Return the full listing below, unchanged.

RECORDS PROVIDED Start Marker

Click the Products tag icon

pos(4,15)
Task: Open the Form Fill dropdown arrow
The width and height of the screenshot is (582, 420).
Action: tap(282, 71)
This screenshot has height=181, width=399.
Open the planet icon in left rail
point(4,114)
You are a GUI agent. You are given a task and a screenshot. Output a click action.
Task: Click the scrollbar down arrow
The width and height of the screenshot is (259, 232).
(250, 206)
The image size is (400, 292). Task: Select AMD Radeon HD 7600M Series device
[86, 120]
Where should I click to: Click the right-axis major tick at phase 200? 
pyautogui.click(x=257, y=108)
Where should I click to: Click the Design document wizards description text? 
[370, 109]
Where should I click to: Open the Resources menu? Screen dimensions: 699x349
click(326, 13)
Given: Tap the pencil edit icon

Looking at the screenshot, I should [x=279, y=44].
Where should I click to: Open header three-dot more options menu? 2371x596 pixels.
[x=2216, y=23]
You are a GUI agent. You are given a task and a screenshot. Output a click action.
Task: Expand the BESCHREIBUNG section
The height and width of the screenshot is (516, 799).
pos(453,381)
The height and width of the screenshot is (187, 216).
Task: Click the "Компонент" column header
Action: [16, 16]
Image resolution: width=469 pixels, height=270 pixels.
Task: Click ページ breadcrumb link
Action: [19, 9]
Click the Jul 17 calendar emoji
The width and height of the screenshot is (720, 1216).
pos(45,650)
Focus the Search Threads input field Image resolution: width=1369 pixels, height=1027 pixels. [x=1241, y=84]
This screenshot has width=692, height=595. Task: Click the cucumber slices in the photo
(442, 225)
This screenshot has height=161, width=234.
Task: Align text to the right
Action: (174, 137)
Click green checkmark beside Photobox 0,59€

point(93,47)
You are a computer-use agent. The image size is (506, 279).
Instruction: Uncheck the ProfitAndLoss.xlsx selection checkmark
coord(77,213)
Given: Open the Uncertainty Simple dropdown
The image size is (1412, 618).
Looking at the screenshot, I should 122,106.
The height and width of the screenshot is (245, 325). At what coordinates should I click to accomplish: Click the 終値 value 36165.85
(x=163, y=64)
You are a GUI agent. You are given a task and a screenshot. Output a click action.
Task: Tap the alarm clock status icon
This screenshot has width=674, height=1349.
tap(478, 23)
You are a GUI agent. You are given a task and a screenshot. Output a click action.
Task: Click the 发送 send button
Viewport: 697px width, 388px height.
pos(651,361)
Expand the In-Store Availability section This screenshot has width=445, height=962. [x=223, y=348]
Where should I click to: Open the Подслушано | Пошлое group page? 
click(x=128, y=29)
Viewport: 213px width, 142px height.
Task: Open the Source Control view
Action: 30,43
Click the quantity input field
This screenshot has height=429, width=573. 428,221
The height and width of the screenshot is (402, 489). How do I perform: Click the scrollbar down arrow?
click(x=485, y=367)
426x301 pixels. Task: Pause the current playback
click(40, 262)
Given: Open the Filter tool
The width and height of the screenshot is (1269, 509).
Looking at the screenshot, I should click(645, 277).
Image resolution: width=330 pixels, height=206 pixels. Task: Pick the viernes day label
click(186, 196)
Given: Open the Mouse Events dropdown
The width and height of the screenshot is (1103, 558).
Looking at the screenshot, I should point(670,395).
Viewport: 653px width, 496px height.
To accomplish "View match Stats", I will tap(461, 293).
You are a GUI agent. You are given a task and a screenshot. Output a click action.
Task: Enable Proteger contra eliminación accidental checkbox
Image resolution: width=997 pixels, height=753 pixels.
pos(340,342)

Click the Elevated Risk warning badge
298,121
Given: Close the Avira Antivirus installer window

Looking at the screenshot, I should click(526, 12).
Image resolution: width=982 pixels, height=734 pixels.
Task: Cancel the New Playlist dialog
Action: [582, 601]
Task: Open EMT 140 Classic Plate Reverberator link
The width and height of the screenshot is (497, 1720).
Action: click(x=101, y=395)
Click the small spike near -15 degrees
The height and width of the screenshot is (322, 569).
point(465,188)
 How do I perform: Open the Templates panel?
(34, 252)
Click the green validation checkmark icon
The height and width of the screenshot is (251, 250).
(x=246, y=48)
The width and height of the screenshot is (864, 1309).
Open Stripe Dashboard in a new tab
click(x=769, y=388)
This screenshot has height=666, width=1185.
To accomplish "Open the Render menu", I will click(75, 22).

RECORDS PROVIDED End Marker

SOLUTION TO THE EXERCISE:
Click the Products tag icon

pos(4,15)
Task: Open the Form Fill dropdown arrow
The width and height of the screenshot is (582, 420).
Action: tap(282, 71)
This screenshot has height=181, width=399.
Open the planet icon in left rail
point(4,114)
You are a GUI agent. You are given a task and a screenshot. Output a click action.
Task: Click the scrollbar down arrow
The width and height of the screenshot is (259, 232).
(250, 206)
The image size is (400, 292). Task: Select AMD Radeon HD 7600M Series device
[86, 120]
Where should I click to: Click the right-axis major tick at phase 200? 
pyautogui.click(x=257, y=108)
Where should I click to: Click the Design document wizards description text? 
[370, 109]
Where should I click to: Open the Resources menu? Screen dimensions: 699x349
click(326, 13)
Given: Tap the pencil edit icon

Looking at the screenshot, I should [x=279, y=44].
Where should I click to: Open header three-dot more options menu? 2371x596 pixels.
[x=2216, y=23]
You are a GUI agent. You are given a task and a screenshot. Output a click action.
Task: Expand the BESCHREIBUNG section
The height and width of the screenshot is (516, 799).
pos(453,381)
The height and width of the screenshot is (187, 216).
Task: Click the "Компонент" column header
Action: [16, 16]
Image resolution: width=469 pixels, height=270 pixels.
Task: Click ページ breadcrumb link
Action: [19, 9]
Click the Jul 17 calendar emoji
The width and height of the screenshot is (720, 1216).
pos(45,650)
Focus the Search Threads input field Image resolution: width=1369 pixels, height=1027 pixels. [x=1241, y=84]
This screenshot has width=692, height=595. Task: Click the cucumber slices in the photo
(442, 225)
This screenshot has height=161, width=234.
Task: Align text to the right
Action: (174, 137)
Click green checkmark beside Photobox 0,59€

point(93,47)
You are a computer-use agent. The image size is (506, 279).
Instruction: Uncheck the ProfitAndLoss.xlsx selection checkmark
coord(77,213)
Given: Open the Uncertainty Simple dropdown
The image size is (1412, 618).
Looking at the screenshot, I should 122,106.
The height and width of the screenshot is (245, 325). At what coordinates should I click to accomplish: Click the 終値 value 36165.85
(x=163, y=64)
You are a GUI agent. You are given a task and a screenshot. Output a click action.
Task: Tap the alarm clock status icon
This screenshot has width=674, height=1349.
tap(478, 23)
You are a GUI agent. You are given a task and a screenshot. Output a click action.
Task: Click the 发送 send button
Viewport: 697px width, 388px height.
pos(651,361)
Expand the In-Store Availability section This screenshot has width=445, height=962. [x=223, y=348]
Where should I click to: Open the Подслушано | Пошлое group page? 
click(x=128, y=29)
Viewport: 213px width, 142px height.
Task: Open the Source Control view
Action: 30,43
Click the quantity input field
This screenshot has height=429, width=573. 428,221
The height and width of the screenshot is (402, 489). How do I perform: Click the scrollbar down arrow?
click(x=485, y=367)
426x301 pixels. Task: Pause the current playback
click(40, 262)
Given: Open the Filter tool
The width and height of the screenshot is (1269, 509).
Looking at the screenshot, I should click(645, 277).
Image resolution: width=330 pixels, height=206 pixels. Task: Pick the viernes day label
click(186, 196)
Given: Open the Mouse Events dropdown
The width and height of the screenshot is (1103, 558).
Looking at the screenshot, I should point(670,395).
Viewport: 653px width, 496px height.
To accomplish "View match Stats", I will tap(461, 293).
You are a GUI agent. You are given a task and a screenshot. Output a click action.
Task: Enable Proteger contra eliminación accidental checkbox
Image resolution: width=997 pixels, height=753 pixels.
pos(340,342)

Click the Elevated Risk warning badge
298,121
Given: Close the Avira Antivirus installer window

Looking at the screenshot, I should click(526, 12).
Image resolution: width=982 pixels, height=734 pixels.
Task: Cancel the New Playlist dialog
Action: [582, 601]
Task: Open EMT 140 Classic Plate Reverberator link
The width and height of the screenshot is (497, 1720).
Action: click(x=101, y=395)
Click the small spike near -15 degrees
The height and width of the screenshot is (322, 569).
point(465,188)
 How do I perform: Open the Templates panel?
(34, 252)
Click the green validation checkmark icon
The height and width of the screenshot is (251, 250).
(x=246, y=48)
The width and height of the screenshot is (864, 1309).
Open Stripe Dashboard in a new tab
click(x=769, y=388)
This screenshot has height=666, width=1185.
To accomplish "Open the Render menu", I will click(75, 22).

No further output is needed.